---
title: MedVietAI Processing
emoji: ⚕️
colorFrom: green
colorTo: pink
sdk: docker
pinned: false
license: apache-2.0
short_description: Data processing with en-vi translation. Derived from 500k mi
---

## 🚀 Quick Access

[HF Space](https://huggingface.co/spaces/MedVietAI/processing)

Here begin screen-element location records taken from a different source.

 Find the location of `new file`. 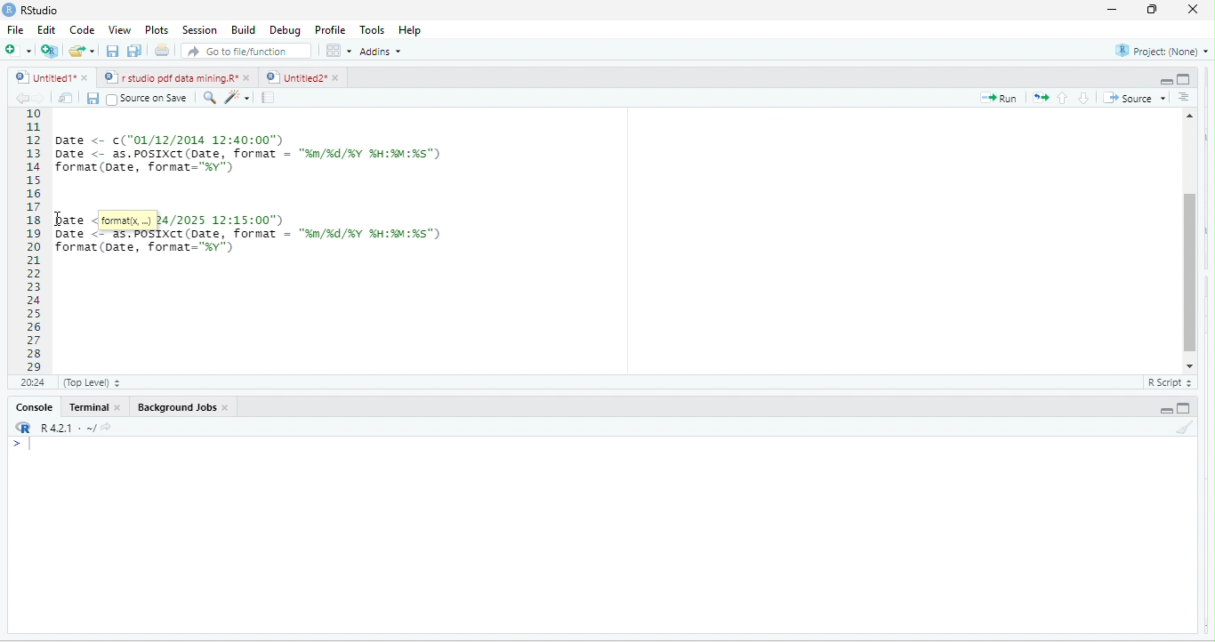

new file is located at coordinates (15, 50).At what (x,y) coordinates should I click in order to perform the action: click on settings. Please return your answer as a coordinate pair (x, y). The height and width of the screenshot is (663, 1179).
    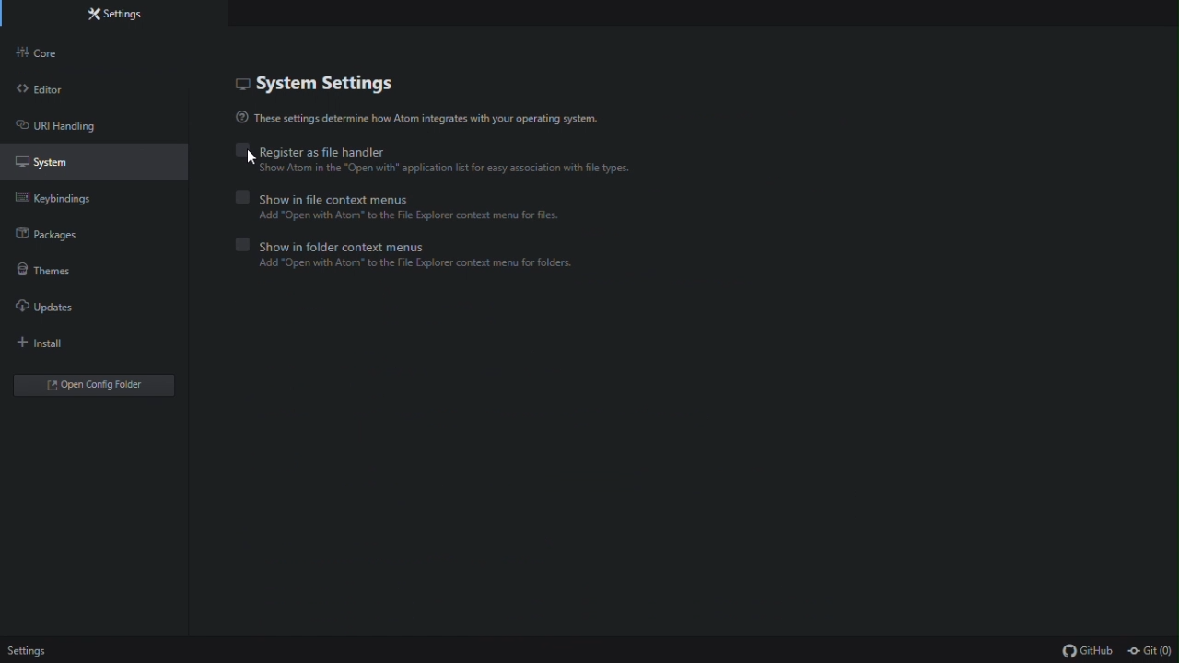
    Looking at the image, I should click on (29, 652).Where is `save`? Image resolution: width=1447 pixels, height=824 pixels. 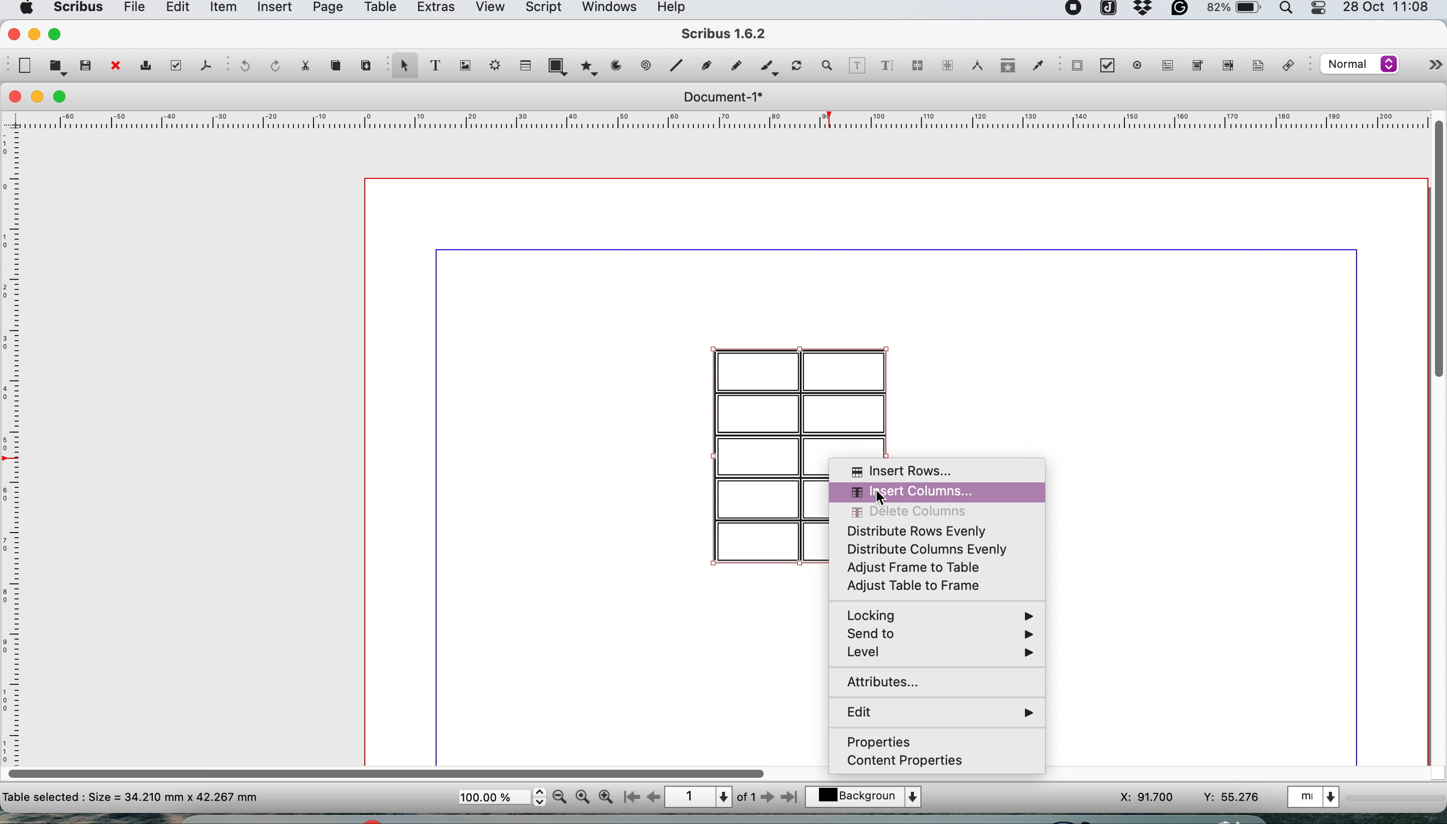 save is located at coordinates (87, 65).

[MedDialog-100k](https://huggingface.co/datasets/MedAI-COS30018/MedDialog-EN-100k)

[MedDialog-10k](https://huggingface.co/datasets/MedAI-COS30018/MedDialog-EN-10k)

[PubMedQA-Labelled](https://huggingface.co/datasets/MedAI-COS30018/PubMedQA-L)

[PubMedQA-Unlabelled](https://huggingface.co/datasets/MedAI-COS30018/PubMedQA-U)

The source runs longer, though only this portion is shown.